P42 44 erk

Neutrophils (1x10⁶, Fig. 1; 0.5x10⁶, fig. S5) prepared at room temperature as described above were resuspended in SDS loading buffer and freeze-thawed and sonicated. Samples were resolved using SDS-polyacrylamide gel electrophoresis (SDS-PAGE) at 150V and transferred overnight at 35V. For quantification of PI3Kγ subunits, they were immunoblotted with either rabbit α-p101 (Cell Signaling), rabbit α-p84 ((27 (link))), rabbit α-p110γ and p67^phox (Millipore), or mouse α-βcop (a kind gift from N. Ktistakis, Babraham Institute).

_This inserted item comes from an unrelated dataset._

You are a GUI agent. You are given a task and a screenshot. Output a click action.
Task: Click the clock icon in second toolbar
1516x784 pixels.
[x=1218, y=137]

For p42/44 ERK and PKB activation, bone marrow neutrophils (BMNs) were incubated for 3 min at 37°C prior to fMLP stimulation (or vehicle) for 1 min and stopped with cold PBS. Cell lysates were immunoblotted for P-PKB–Ser⁴⁷³ (Cell Signaling, 1:2500), P-42/44 ERK (Cell Signaling, 1:1000), PKB (Cell Signalling, 1:1000), ERK (Cell Signalling, 1:1000), βcop (gift from N. Ktistakis, 1:250), p47^phox (Upstate, 1:4000) and p67^phox (Millipore, 1:2000). Signal was detected by ECL and bands were quantified by using ImageJ or Image Studio Lite. Where indicated, anti-p67^phox was used as a loading control to normalize for neutrophil input between different bone marrow derived neutrophil preparations.